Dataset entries
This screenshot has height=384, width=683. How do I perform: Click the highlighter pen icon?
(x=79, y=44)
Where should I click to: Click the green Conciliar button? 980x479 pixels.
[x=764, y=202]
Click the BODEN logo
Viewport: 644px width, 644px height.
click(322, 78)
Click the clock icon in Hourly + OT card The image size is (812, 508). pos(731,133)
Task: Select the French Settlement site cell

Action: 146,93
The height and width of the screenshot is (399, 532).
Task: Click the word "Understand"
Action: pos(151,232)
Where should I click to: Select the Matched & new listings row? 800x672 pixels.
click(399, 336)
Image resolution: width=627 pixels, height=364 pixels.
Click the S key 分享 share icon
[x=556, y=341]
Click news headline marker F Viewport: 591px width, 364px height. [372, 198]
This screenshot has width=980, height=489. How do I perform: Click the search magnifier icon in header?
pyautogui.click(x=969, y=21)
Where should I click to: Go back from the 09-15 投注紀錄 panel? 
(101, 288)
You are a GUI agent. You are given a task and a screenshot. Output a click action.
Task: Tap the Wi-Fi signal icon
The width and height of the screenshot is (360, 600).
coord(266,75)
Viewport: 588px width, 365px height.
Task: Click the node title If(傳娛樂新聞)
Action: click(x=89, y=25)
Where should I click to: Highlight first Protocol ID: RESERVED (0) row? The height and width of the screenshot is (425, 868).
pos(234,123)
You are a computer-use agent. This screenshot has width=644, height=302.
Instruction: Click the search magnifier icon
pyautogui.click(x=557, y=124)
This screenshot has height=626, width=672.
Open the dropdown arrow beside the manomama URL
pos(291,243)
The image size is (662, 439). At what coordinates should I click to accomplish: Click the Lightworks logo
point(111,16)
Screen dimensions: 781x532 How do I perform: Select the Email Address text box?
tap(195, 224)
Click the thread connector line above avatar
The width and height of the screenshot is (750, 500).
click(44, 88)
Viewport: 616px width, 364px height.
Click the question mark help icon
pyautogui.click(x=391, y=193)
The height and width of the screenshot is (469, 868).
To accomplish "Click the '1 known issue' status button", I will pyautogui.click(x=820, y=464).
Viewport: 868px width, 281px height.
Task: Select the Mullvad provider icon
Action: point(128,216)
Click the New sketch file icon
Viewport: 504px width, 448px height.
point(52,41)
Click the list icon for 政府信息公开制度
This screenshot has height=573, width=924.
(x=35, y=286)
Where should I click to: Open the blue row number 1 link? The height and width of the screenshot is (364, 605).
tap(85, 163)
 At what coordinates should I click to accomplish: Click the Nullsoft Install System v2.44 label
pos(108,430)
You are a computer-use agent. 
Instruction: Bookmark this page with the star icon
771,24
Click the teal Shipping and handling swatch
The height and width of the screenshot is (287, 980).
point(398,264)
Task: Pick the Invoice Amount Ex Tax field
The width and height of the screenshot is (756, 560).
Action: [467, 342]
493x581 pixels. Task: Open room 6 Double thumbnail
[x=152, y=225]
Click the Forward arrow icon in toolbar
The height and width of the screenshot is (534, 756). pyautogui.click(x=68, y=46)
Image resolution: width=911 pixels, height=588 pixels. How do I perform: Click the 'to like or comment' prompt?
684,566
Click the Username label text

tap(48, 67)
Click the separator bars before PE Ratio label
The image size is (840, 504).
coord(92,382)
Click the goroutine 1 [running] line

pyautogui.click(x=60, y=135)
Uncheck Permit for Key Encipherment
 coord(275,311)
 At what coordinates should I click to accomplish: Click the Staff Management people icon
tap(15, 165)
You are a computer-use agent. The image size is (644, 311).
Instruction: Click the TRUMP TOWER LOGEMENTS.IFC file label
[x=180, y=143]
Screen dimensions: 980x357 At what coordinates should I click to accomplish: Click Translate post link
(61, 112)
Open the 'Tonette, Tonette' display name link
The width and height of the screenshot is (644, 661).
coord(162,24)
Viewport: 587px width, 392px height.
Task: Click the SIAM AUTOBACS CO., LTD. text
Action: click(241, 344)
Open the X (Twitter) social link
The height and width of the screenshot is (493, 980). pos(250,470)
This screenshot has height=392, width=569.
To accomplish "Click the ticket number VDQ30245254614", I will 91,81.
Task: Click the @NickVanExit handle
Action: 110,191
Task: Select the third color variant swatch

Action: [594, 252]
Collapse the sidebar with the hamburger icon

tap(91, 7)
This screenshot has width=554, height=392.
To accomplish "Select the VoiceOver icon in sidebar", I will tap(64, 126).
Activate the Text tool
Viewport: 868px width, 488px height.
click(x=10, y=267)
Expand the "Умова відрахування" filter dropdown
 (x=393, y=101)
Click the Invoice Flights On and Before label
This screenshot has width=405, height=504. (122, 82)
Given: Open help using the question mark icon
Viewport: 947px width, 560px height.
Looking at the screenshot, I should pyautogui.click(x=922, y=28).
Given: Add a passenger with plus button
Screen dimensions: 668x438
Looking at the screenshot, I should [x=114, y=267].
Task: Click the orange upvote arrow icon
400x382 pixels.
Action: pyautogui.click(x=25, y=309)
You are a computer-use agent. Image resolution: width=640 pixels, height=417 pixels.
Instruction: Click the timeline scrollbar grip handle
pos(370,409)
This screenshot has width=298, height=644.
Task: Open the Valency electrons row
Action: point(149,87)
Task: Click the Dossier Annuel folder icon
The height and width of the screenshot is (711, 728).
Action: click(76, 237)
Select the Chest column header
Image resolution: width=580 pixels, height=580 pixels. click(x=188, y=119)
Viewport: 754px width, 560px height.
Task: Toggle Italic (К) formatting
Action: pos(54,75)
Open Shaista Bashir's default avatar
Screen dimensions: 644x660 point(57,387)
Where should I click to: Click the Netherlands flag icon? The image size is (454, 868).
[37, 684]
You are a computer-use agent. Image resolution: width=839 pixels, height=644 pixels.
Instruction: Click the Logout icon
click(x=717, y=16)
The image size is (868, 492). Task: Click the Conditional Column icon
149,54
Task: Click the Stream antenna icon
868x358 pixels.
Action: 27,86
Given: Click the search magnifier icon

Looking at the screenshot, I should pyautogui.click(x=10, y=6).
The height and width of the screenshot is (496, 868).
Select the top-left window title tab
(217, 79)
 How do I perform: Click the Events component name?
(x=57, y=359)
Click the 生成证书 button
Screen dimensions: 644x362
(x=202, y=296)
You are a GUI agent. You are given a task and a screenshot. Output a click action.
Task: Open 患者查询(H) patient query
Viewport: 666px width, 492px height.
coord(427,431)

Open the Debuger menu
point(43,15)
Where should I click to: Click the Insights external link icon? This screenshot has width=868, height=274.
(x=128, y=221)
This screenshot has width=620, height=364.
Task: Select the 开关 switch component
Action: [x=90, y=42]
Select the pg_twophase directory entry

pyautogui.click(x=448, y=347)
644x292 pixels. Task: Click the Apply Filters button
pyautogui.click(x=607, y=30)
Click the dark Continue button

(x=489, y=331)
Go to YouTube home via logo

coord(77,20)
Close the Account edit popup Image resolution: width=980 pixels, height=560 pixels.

__TASK GOAL__. Reproduce every line above. Keep it exact.

__ANSWER SPACE__.
This screenshot has height=384, width=683. How do I perform: Click the highlighter pen icon?
(x=79, y=44)
Where should I click to: Click the green Conciliar button? 980x479 pixels.
[x=764, y=202]
Click the BODEN logo
Viewport: 644px width, 644px height.
click(322, 78)
Click the clock icon in Hourly + OT card The image size is (812, 508). pos(731,133)
Task: Select the French Settlement site cell

Action: 146,93
The height and width of the screenshot is (399, 532).
Task: Click the word "Understand"
Action: pos(151,232)
Where should I click to: Select the Matched & new listings row? 800x672 pixels.
click(399, 336)
Image resolution: width=627 pixels, height=364 pixels.
Click the S key 分享 share icon
[x=556, y=341]
Click news headline marker F Viewport: 591px width, 364px height. [372, 198]
This screenshot has width=980, height=489. How do I perform: Click the search magnifier icon in header?
pyautogui.click(x=969, y=21)
Where should I click to: Go back from the 09-15 投注紀錄 panel? 
(101, 288)
You are a GUI agent. You are given a task and a screenshot. Output a click action.
Task: Tap the Wi-Fi signal icon
The width and height of the screenshot is (360, 600).
coord(266,75)
Viewport: 588px width, 365px height.
Task: Click the node title If(傳娛樂新聞)
Action: click(x=89, y=25)
Where should I click to: Highlight first Protocol ID: RESERVED (0) row? The height and width of the screenshot is (425, 868).
pos(234,123)
You are a computer-use agent. This screenshot has width=644, height=302.
Instruction: Click the search magnifier icon
pyautogui.click(x=557, y=124)
This screenshot has height=626, width=672.
Open the dropdown arrow beside the manomama URL
pos(291,243)
The image size is (662, 439). At what coordinates should I click to accomplish: Click the Lightworks logo
point(111,16)
Screen dimensions: 781x532 How do I perform: Select the Email Address text box?
tap(195, 224)
Click the thread connector line above avatar
The width and height of the screenshot is (750, 500).
click(44, 88)
Viewport: 616px width, 364px height.
Click the question mark help icon
pyautogui.click(x=391, y=193)
The height and width of the screenshot is (469, 868).
To accomplish "Click the '1 known issue' status button", I will pyautogui.click(x=820, y=464).
Viewport: 868px width, 281px height.
Task: Select the Mullvad provider icon
Action: point(128,216)
Click the New sketch file icon
Viewport: 504px width, 448px height.
point(52,41)
Click the list icon for 政府信息公开制度
This screenshot has height=573, width=924.
(x=35, y=286)
Where should I click to: Open the blue row number 1 link? The height and width of the screenshot is (364, 605).
tap(85, 163)
 At what coordinates should I click to accomplish: Click the Nullsoft Install System v2.44 label
pos(108,430)
You are a computer-use agent. 
Instruction: Bookmark this page with the star icon
771,24
Click the teal Shipping and handling swatch
The height and width of the screenshot is (287, 980).
point(398,264)
Task: Pick the Invoice Amount Ex Tax field
The width and height of the screenshot is (756, 560).
Action: [467, 342]
493x581 pixels. Task: Open room 6 Double thumbnail
[x=152, y=225]
Click the Forward arrow icon in toolbar
The height and width of the screenshot is (534, 756). pyautogui.click(x=68, y=46)
Image resolution: width=911 pixels, height=588 pixels. How do I perform: Click the 'to like or comment' prompt?
684,566
Click the Username label text

tap(48, 67)
Click the separator bars before PE Ratio label
The image size is (840, 504).
coord(92,382)
Click the goroutine 1 [running] line

pyautogui.click(x=60, y=135)
Uncheck Permit for Key Encipherment
 coord(275,311)
 At what coordinates should I click to accomplish: Click the Staff Management people icon
tap(15, 165)
You are a computer-use agent. The image size is (644, 311).
Instruction: Click the TRUMP TOWER LOGEMENTS.IFC file label
[x=180, y=143]
Screen dimensions: 980x357 At what coordinates should I click to accomplish: Click Translate post link
(61, 112)
Open the 'Tonette, Tonette' display name link
The width and height of the screenshot is (644, 661).
coord(162,24)
Viewport: 587px width, 392px height.
Task: Click the SIAM AUTOBACS CO., LTD. text
Action: click(241, 344)
Open the X (Twitter) social link
The height and width of the screenshot is (493, 980). pos(250,470)
This screenshot has height=392, width=569.
To accomplish "Click the ticket number VDQ30245254614", I will 91,81.
Task: Click the @NickVanExit handle
Action: 110,191
Task: Select the third color variant swatch

Action: [594, 252]
Collapse the sidebar with the hamburger icon

tap(91, 7)
This screenshot has width=554, height=392.
To accomplish "Select the VoiceOver icon in sidebar", I will tap(64, 126).
Activate the Text tool
Viewport: 868px width, 488px height.
click(x=10, y=267)
Expand the "Умова відрахування" filter dropdown
 (x=393, y=101)
Click the Invoice Flights On and Before label
This screenshot has width=405, height=504. (122, 82)
Given: Open help using the question mark icon
Viewport: 947px width, 560px height.
Looking at the screenshot, I should pyautogui.click(x=922, y=28).
Given: Add a passenger with plus button
Screen dimensions: 668x438
Looking at the screenshot, I should [x=114, y=267].
Task: Click the orange upvote arrow icon
400x382 pixels.
Action: pyautogui.click(x=25, y=309)
You are a computer-use agent. Image resolution: width=640 pixels, height=417 pixels.
Instruction: Click the timeline scrollbar grip handle
pos(370,409)
This screenshot has width=298, height=644.
Task: Open the Valency electrons row
Action: point(149,87)
Task: Click the Dossier Annuel folder icon
The height and width of the screenshot is (711, 728).
Action: click(76, 237)
Select the Chest column header
Image resolution: width=580 pixels, height=580 pixels. click(x=188, y=119)
Viewport: 754px width, 560px height.
Task: Toggle Italic (К) formatting
Action: pos(54,75)
Open Shaista Bashir's default avatar
Screen dimensions: 644x660 point(57,387)
Where should I click to: Click the Netherlands flag icon? The image size is (454, 868).
[37, 684]
You are a computer-use agent. Image resolution: width=839 pixels, height=644 pixels.
Instruction: Click the Logout icon
click(x=717, y=16)
The image size is (868, 492). Task: Click the Conditional Column icon
149,54
Task: Click the Stream antenna icon
868x358 pixels.
Action: 27,86
Given: Click the search magnifier icon

Looking at the screenshot, I should pyautogui.click(x=10, y=6).
The height and width of the screenshot is (496, 868).
Select the top-left window title tab
(217, 79)
 How do I perform: Click the Events component name?
(x=57, y=359)
Click the 生成证书 button
Screen dimensions: 644x362
(x=202, y=296)
You are a GUI agent. You are given a task and a screenshot. Output a click action.
Task: Open 患者查询(H) patient query
Viewport: 666px width, 492px height.
coord(427,431)

Open the Debuger menu
point(43,15)
Where should I click to: Click the Insights external link icon? This screenshot has width=868, height=274.
(x=128, y=221)
This screenshot has width=620, height=364.
Task: Select the 开关 switch component
Action: [x=90, y=42]
Select the pg_twophase directory entry

pyautogui.click(x=448, y=347)
644x292 pixels. Task: Click the Apply Filters button
pyautogui.click(x=607, y=30)
Click the dark Continue button

(x=489, y=331)
Go to YouTube home via logo

coord(77,20)
Close the Account edit popup Image resolution: width=980 pixels, height=560 pixels.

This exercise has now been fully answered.